Funded by the Ellison Medical Foundation, the effort will dramatically expand the number and kinds of organisms traditionally examined in aging research.
The benefit of using diverse species for such research can be seen in a recent report that certain butterflies that feed on fruit live longer than related species, leading to new investigations into the role played by genes, amino acids and food sources in the aging process.
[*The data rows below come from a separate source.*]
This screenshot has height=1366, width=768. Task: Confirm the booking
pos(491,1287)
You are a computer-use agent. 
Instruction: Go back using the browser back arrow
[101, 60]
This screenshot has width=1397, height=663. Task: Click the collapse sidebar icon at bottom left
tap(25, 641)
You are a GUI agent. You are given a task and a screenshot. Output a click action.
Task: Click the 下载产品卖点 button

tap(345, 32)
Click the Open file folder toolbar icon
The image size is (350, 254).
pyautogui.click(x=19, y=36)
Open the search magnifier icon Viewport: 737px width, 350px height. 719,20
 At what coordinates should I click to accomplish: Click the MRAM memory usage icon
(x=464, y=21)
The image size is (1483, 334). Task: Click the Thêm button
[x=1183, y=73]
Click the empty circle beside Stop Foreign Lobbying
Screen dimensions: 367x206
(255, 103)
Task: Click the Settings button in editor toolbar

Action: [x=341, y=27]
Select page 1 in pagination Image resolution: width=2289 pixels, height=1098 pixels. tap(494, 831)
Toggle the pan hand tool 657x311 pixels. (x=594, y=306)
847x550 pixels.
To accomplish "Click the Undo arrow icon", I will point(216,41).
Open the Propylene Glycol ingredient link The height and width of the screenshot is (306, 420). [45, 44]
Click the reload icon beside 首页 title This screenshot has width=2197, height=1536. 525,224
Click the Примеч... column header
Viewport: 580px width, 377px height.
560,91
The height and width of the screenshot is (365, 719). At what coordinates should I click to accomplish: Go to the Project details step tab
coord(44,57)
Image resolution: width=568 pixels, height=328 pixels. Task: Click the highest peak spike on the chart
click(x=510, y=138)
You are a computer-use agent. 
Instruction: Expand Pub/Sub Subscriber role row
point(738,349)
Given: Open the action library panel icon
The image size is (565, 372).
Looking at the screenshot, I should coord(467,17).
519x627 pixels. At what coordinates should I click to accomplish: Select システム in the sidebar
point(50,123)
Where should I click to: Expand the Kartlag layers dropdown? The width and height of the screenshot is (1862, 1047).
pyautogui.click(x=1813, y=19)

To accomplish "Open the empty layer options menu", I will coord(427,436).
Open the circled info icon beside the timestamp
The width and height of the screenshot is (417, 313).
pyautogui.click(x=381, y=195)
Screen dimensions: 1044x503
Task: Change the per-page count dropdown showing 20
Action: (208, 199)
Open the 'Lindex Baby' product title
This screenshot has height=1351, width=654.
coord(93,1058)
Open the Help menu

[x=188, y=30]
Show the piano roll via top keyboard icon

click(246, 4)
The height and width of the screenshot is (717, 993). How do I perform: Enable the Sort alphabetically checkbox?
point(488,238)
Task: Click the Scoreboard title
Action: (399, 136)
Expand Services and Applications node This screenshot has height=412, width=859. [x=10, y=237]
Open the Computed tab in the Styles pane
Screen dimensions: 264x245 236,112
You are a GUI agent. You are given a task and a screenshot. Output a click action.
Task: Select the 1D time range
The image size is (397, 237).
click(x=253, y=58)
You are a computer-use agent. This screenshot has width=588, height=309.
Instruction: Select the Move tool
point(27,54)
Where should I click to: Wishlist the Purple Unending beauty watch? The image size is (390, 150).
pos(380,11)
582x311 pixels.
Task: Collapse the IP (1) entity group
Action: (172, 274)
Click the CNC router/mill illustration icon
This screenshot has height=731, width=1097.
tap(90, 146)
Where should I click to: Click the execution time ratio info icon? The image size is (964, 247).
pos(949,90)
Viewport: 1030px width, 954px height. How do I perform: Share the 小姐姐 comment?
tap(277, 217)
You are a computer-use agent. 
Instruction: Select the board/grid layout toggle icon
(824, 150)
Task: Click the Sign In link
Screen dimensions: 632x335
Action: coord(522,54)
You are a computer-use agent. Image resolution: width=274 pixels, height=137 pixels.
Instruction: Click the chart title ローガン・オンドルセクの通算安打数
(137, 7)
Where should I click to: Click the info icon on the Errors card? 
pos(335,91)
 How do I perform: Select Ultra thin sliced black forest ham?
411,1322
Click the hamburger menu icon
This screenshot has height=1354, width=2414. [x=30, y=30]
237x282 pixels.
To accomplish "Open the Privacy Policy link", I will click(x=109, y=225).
Meanwhile, the lifespan of a Latin American bat (Tadarida brasiliensis, www.eol.org/pages/327954), curiously long compared to mice relatives of a similar size, may be the result of its body's ability to maintain a more stable physiological condition that mitigates cellular protein damage (see report at www.fasebj.org/cgi/content/abstract/23/7/2317).
"Most species have not been studied in a medically-relevant way," Dr. Miller says. "EOL is simplifying such research by creating a handy reference for the scientific and common names of species, body size, age of reproduction, habitat, geographic location and temperature and more, all of which could be relevant to unraveling longevity's secrets."
Says James Hanken, Director, Harvard Museum of Comparative Zoology and chair of the EOL Steering Committee: "The Encyclopedia of Life is one of the most vital and ambitious human endeavors ever undertaken. By enabling researchers from around the world to communicate and share research data, the EOL will make a lasting contribution to our fundamental understanding of life on earth."